- The crypto boom in bitcoin and ether has helped Grayscale generate as much revenue as Vanguard does from its suite of 82 ETFs, according to a report from ETF.com.
- Grayscale’s bitcoin and Ethereum funds generate nearly $1 billion in estimated combined revenue.
- Bitcoin’s and ether’s respective year-to-date rise of about 100% and 300% have helped boost Grayscale’s assets under management to record levels.
- Sign up here for our daily newsletter, 10 Things Before the Opening Bell.
The surge in bitcoin and ether over the past year has helped push Grayscale’s estimated revenue from just two funds it manages to about $1 billion, the same amount Vanguard generates from its entire suite of 82 ETFs, according to a report from ETF.com.
The Grayscale Bitcoin Trust, a semi-closed-end fund that charges a 2% annual fee, generates $756 million in estimated revenue on its $36 billion in assets under management.
When you add in the estimated revenue generated from the Grayscale Ethereum Trust’s 2.5% annual fee and its $10 billion in assets under management, Grayscale’s two funds generate about $1 billion in annual revenue.

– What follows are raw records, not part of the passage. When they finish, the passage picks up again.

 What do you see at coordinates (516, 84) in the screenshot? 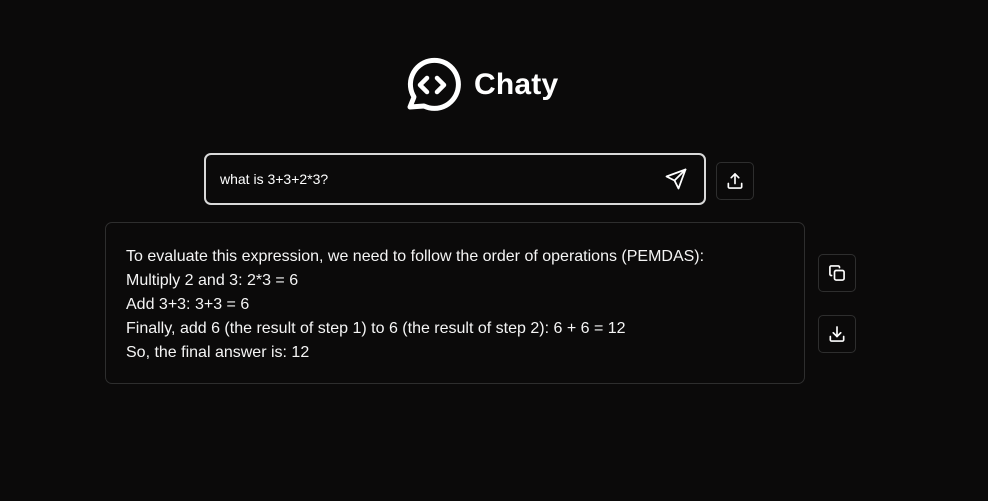
I see `app-name: Chaty` at bounding box center [516, 84].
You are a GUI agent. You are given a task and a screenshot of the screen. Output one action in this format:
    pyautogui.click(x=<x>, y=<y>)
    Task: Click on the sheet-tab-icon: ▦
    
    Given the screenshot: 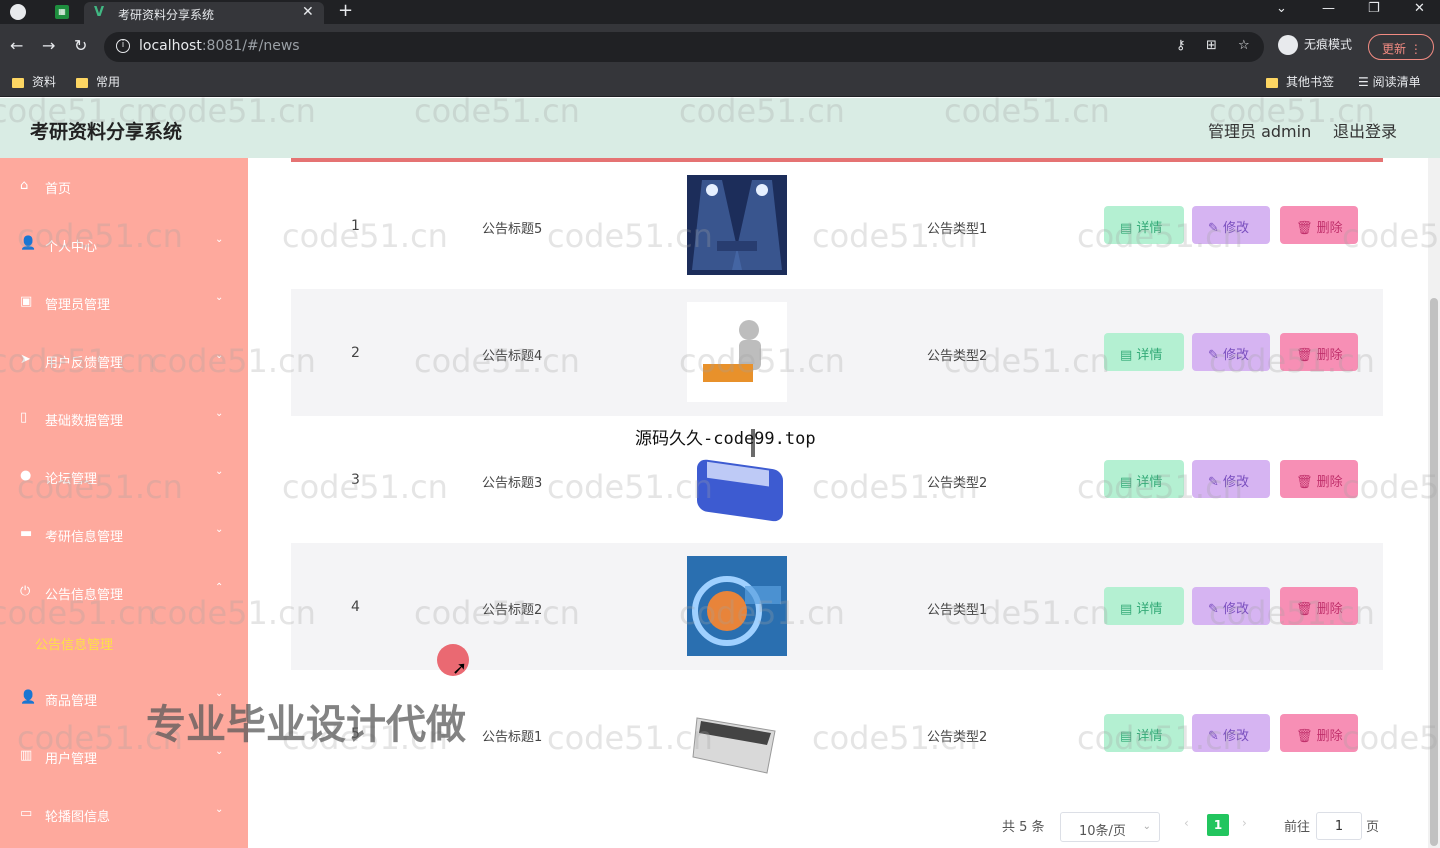 What is the action you would take?
    pyautogui.click(x=62, y=12)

“For Grayscale to generate close to a $1 billion from just two products – the amount Vanguard takes in from all 82 of its ETFs – is truly impressive,” ETF.com analyst Sumit Roy said.
Grayscale’s assets under management have soared to record levels on the back of a big rally in bitcoin and ether, which is up 83% and 342% year-to-date, respectively.
Besides the big rally in crypto over the past year, Grayscale benefited from being the only game in town in terms of offering investors the ability to easily add crypto exposure into their brokerage portfolios without having to directly buy bitcoin with a digital wallet.
That years-long exclusivity gave Grayscale the ability to charge a hefty fee relative to most funds and ETFs.
But Grayscale’s dominance in the bitcoin space could see pressure in the coming months as competition increases. Already, the Osprey Bitcoin Trust undercuts Grayscale’s fee by 1.50%, and the SEC is reviewing the approval of several bitcoin ETFs, which could open the floodgates for investors looking too easily add or remove bitcoin from their investment portfolios.
If the SEC does approve one or many of the pending bitcoin ETF applications, it would likely be both cheaper and easier to access for investors relative to the over the counter crypto trust products from Grayscale and Osprey, as the ETFs would be listed on an exchange rather than on the OTC.
But with Grayscale’s multi-year headstart, it could take a long time for asset management companies to chip away at its success.